EXERCISE DESCRIPTION =
Pictures are not part of the answer. Return the lines from the one containing "Where should I" through the end of the data, both included, exactly as they appear.

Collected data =
□ □ □ □ □

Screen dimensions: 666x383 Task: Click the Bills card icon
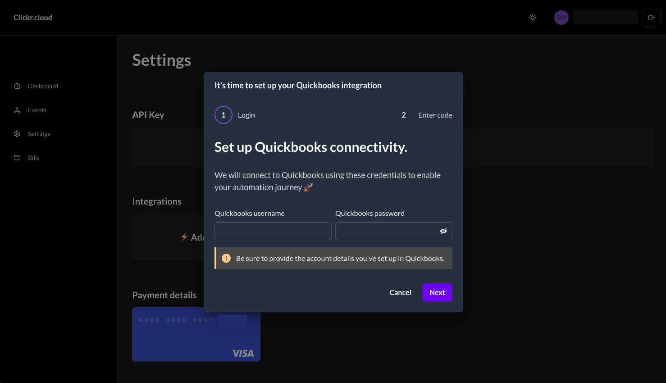coord(17,158)
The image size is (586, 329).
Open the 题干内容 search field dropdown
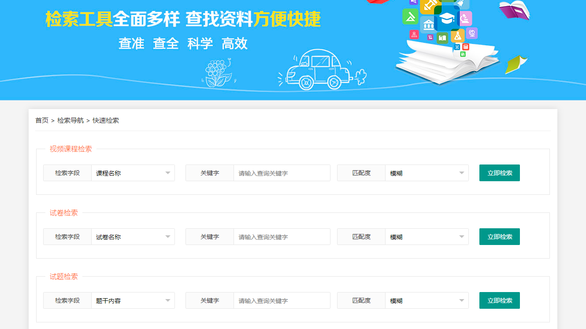[x=133, y=300]
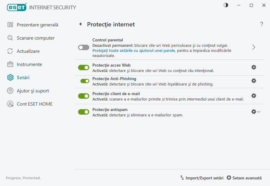Open settings gear for Protecţie client de e-mail
Viewport: 270px width, 186px height.
(254, 95)

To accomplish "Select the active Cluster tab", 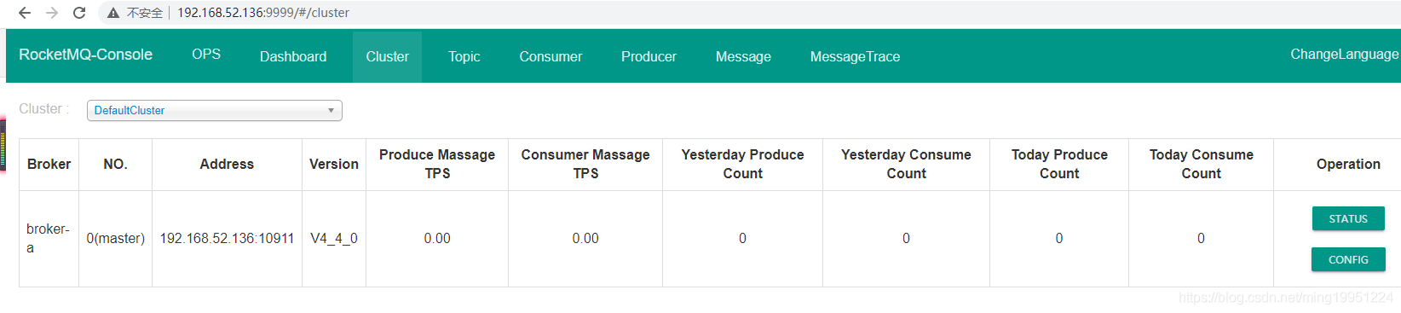I will pyautogui.click(x=388, y=56).
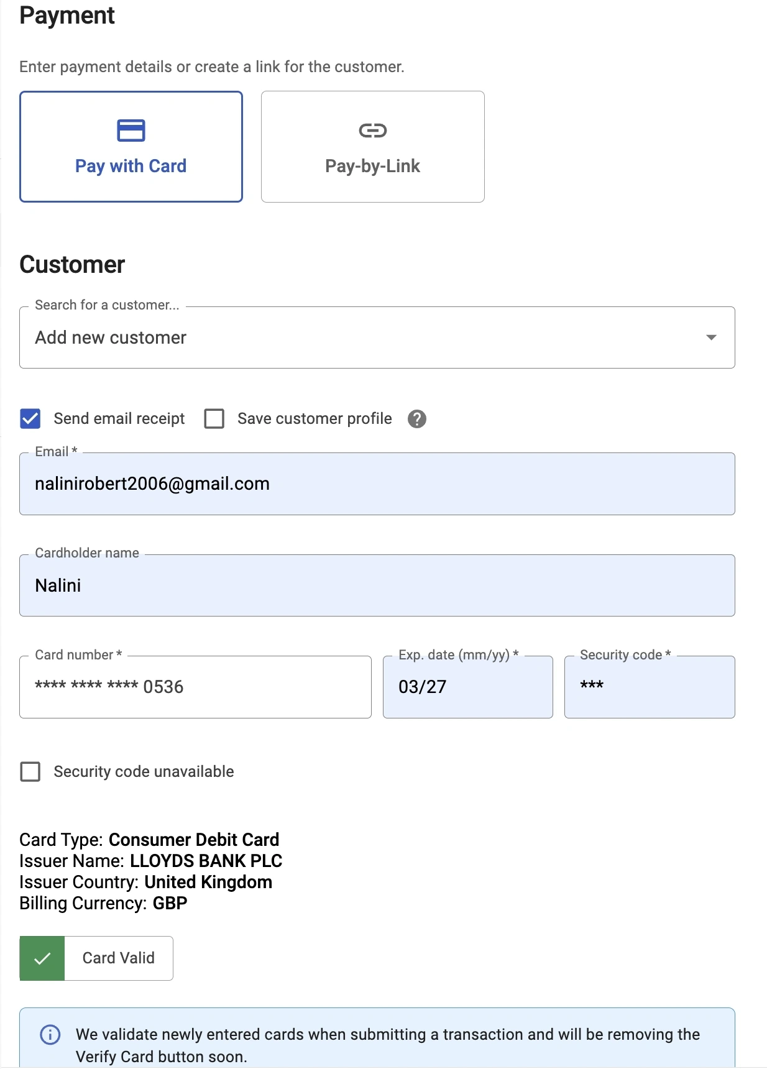Click the info icon in the notice banner
The image size is (767, 1069).
click(x=50, y=1034)
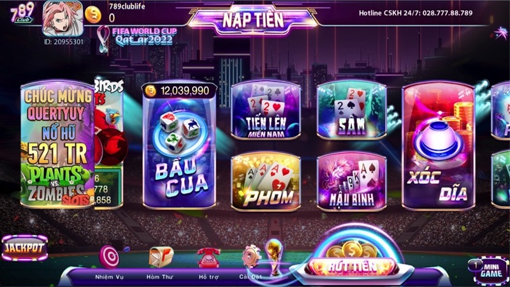Click the 789 Club logo
This screenshot has height=287, width=510.
pyautogui.click(x=22, y=13)
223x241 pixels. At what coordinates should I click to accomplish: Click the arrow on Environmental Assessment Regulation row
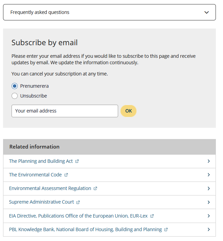point(209,188)
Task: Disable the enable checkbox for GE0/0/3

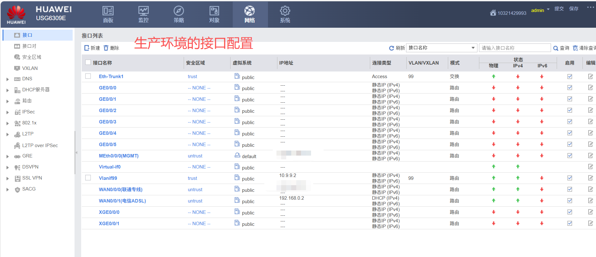Action: 570,122
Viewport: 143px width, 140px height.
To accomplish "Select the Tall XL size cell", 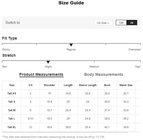I will coord(12,127).

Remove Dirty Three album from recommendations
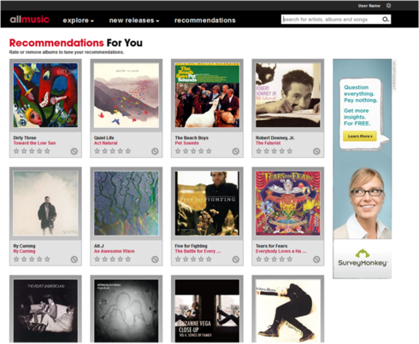click(x=74, y=151)
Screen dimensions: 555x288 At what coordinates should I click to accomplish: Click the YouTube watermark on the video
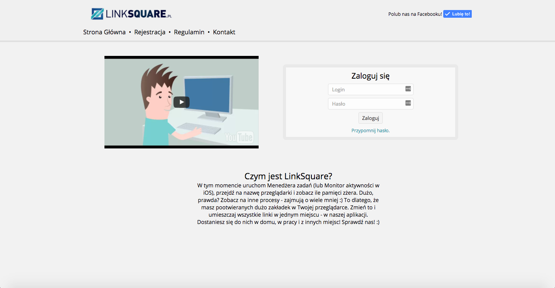(x=239, y=137)

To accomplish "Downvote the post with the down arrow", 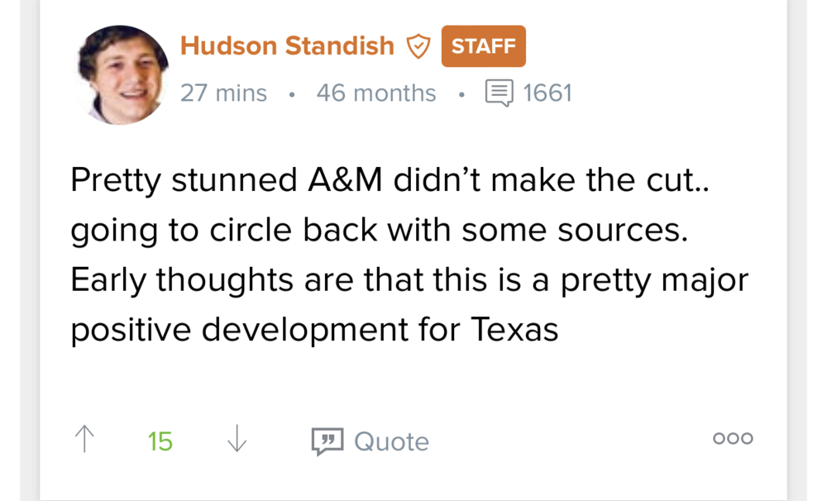I will [237, 439].
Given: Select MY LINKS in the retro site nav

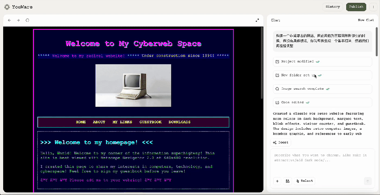Looking at the screenshot, I should click(122, 122).
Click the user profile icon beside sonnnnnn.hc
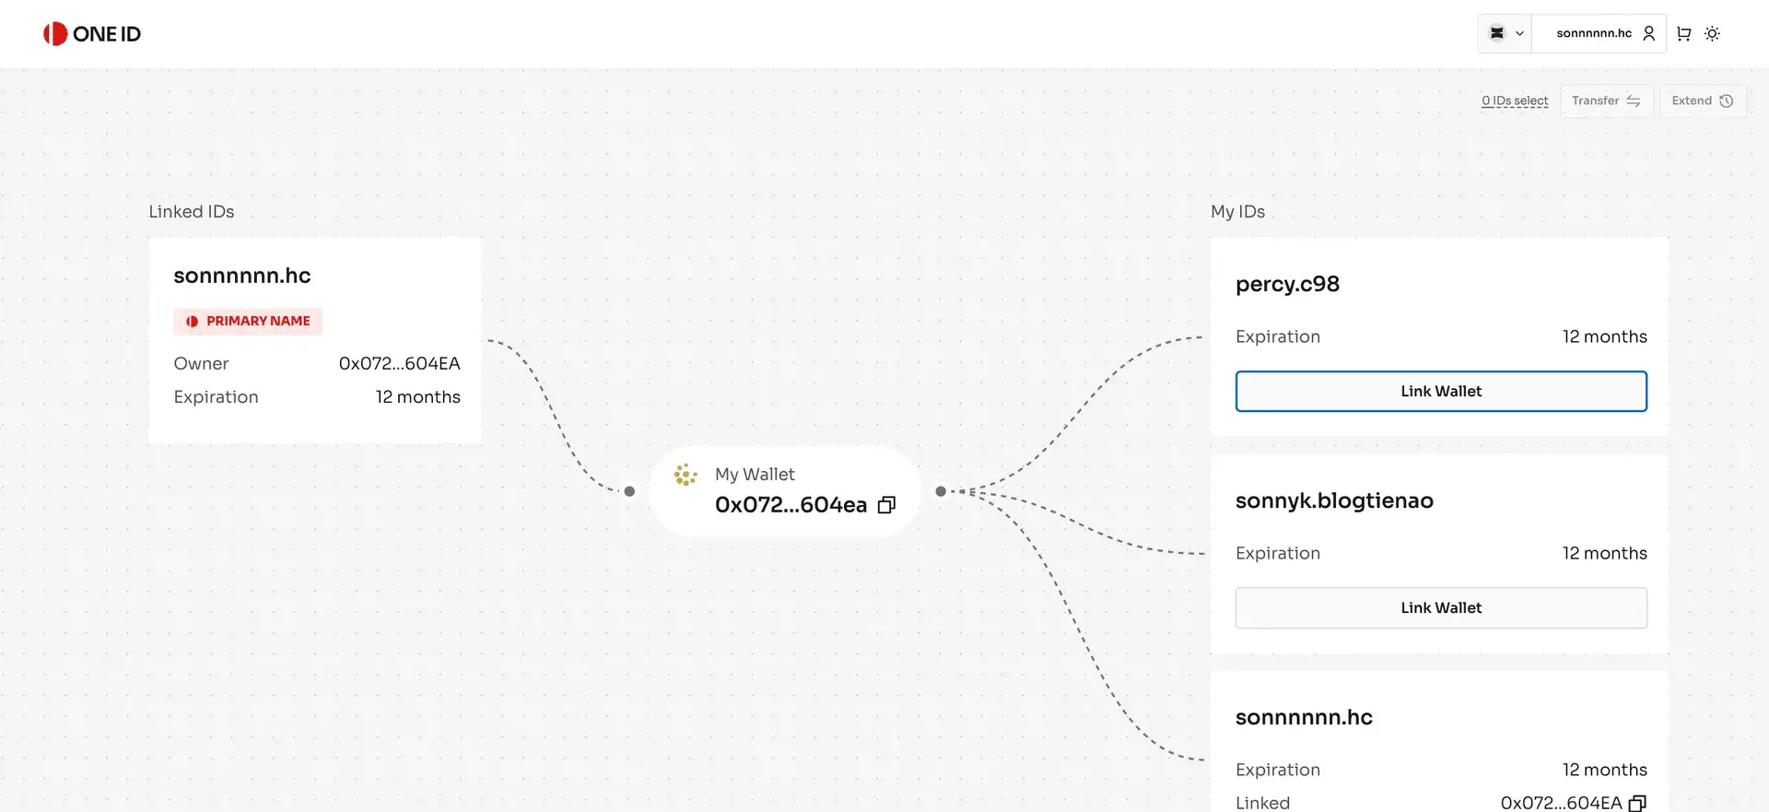Screen dimensions: 1769x812 click(x=1648, y=33)
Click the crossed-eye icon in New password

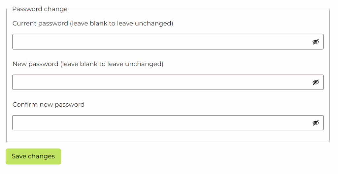316,82
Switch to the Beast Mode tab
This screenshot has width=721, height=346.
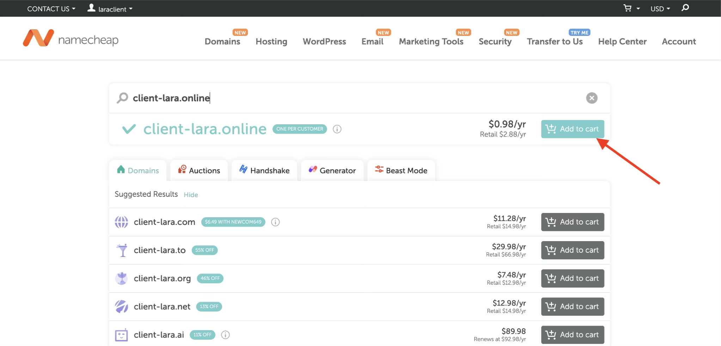point(401,171)
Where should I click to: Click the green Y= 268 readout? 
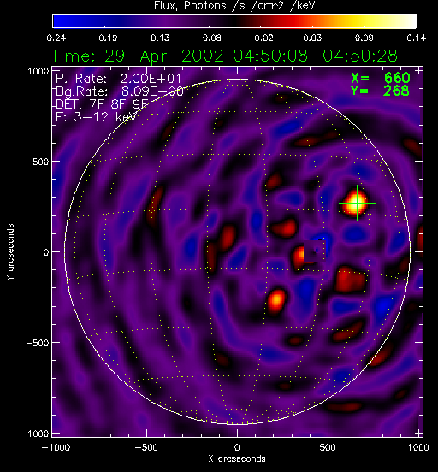[380, 91]
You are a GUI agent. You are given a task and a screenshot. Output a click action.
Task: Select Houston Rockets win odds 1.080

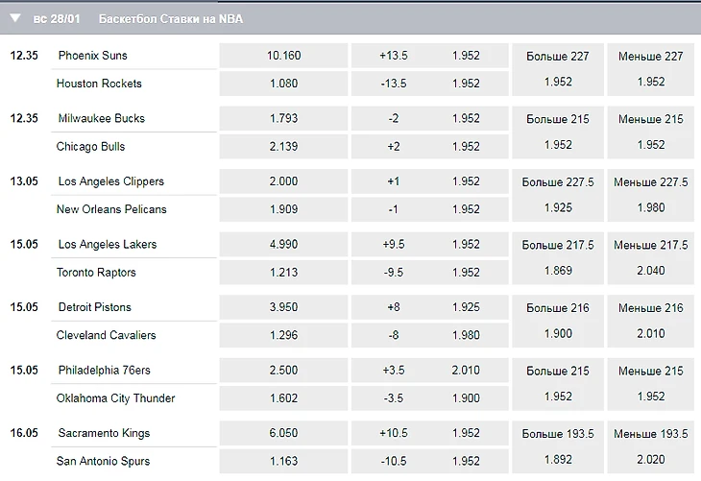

□ □ □ □ □

FINISHED TASK =
Where should I click to: Click the green Y= 268 readout? 
[380, 91]
You are a GUI agent. You are given a task and a screenshot. Output a click action.
Task: Select Houston Rockets win odds 1.080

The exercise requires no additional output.